Extracted records
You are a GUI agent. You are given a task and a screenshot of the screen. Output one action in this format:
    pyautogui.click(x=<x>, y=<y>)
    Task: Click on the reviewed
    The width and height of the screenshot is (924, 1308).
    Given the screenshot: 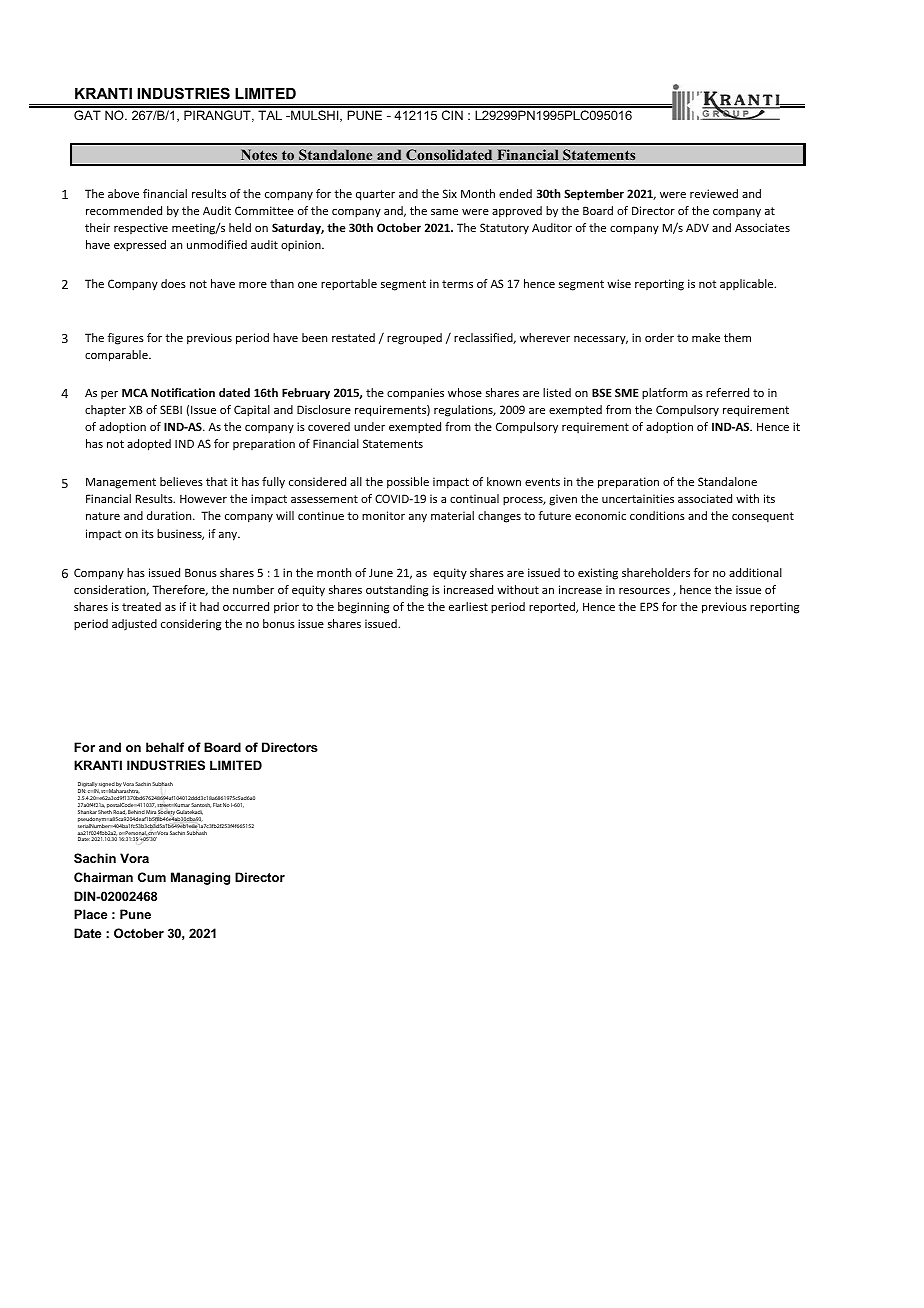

= WRITTEN TASK =
Reproduce every line of the listing above word for word, leaving out the picture.

= WRITTEN RESPONSE =
You are a GUI agent. You are given a task and a screenshot of the screen. Output one action in this format:
    pyautogui.click(x=<x>, y=<y>)
    Task: Click on the reviewed
    The width and height of the screenshot is (924, 1308).
    Given the screenshot: 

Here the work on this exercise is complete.